By the time I’d turned 10, I’d realized that coaching field hockey was oddly dangerous — she came home with black eyes from field hockey sticks or balls more than a few times — and that my mother was a terrific baker but a lousy cook.
She made bread with whole grain flour, had a sourdough starter permanently in the back of the refrigerator — which reminded me of a jar of paper mache paste — and made bagels, boiled, with lye, from scratch. Yet dinner, mysteriously, tended to be uniformly dreadful.
I remember overcooked pasta with boiled vegetables and pork chops, also overcooked; even Spam or Scrapple. I remember dishes doused in Velveeta from large rectangluar boxes. I remember meatloaf and beef stroganoff. Tuna casserole. Jello salad. It was like a permanent, bad ‘70s pot luck.
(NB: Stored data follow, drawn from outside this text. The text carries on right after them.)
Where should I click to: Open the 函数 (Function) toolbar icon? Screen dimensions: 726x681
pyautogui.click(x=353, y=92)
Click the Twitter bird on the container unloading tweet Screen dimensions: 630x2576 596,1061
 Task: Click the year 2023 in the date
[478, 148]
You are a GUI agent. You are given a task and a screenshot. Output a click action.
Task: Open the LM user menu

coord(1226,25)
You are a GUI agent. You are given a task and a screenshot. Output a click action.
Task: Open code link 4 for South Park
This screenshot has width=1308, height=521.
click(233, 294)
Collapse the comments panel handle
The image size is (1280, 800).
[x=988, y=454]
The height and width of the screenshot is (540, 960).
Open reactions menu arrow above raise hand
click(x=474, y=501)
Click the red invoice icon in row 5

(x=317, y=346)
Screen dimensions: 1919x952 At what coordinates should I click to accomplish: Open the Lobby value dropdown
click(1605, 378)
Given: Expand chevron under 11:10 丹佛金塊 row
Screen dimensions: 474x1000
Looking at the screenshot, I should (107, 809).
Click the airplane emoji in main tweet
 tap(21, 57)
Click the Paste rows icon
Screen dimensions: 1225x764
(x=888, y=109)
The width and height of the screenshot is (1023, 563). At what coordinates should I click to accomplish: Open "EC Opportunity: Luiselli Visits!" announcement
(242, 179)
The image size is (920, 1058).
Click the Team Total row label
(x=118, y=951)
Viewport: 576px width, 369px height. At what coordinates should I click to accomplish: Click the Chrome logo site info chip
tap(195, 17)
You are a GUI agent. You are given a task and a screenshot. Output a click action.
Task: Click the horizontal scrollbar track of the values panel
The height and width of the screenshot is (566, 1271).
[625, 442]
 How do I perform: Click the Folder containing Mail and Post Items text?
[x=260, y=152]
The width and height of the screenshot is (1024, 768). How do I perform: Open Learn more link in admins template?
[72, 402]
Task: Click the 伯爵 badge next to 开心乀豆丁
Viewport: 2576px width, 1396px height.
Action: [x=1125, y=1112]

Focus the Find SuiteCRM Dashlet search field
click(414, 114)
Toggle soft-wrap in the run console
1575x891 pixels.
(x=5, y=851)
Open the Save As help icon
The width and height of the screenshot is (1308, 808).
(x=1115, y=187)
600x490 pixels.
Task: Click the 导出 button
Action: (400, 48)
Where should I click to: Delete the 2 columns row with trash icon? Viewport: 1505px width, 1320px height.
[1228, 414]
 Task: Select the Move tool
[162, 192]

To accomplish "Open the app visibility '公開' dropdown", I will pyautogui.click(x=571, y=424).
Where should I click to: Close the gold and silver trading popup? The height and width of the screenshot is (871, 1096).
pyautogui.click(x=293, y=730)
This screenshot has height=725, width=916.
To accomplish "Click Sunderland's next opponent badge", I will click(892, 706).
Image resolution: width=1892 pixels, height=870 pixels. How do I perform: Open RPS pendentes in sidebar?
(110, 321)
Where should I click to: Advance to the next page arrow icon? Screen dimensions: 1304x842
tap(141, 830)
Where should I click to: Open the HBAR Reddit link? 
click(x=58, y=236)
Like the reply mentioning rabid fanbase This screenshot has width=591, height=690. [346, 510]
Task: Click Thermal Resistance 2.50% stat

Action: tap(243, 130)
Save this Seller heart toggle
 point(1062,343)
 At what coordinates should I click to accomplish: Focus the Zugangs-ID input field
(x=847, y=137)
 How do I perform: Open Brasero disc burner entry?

My sister and I taught ourselves to cook as a kind of survival mechanism, as a way to fill in the relatively inedible gaps between breakfast and dessert.
My childhood was filled with the warm bread, loaves of oatmeal and rye and whole wheat, that my mother somehow extricated from a cheap electric oven. I remember the pizza, built on that fantastic crust. And I remember my birthday cakes, either plain vanilla or German chocolate, with great crumb and repeating layers.
I often think about the dichotomy of my mother’s life in the kitchen when I talk to pastry chefs, mostly women, who talk about gravitating toward baking because of their mothers’ love for it. And I think about her when I bake the cakes and cookies, the muffins and madeleines that my daughter prefers to cook to, well, dinner.
I never asked my mother why she liked to bake more than she liked the rest of it, but I’ve asked my younger daughter.
“I prefer sweet to savory,” she says, a true child of the Food Network. “Mixing’s more fun than roasting,” she continues, thinking about it. “And you get to decorate!” My mother would probably have agreed. I know I do.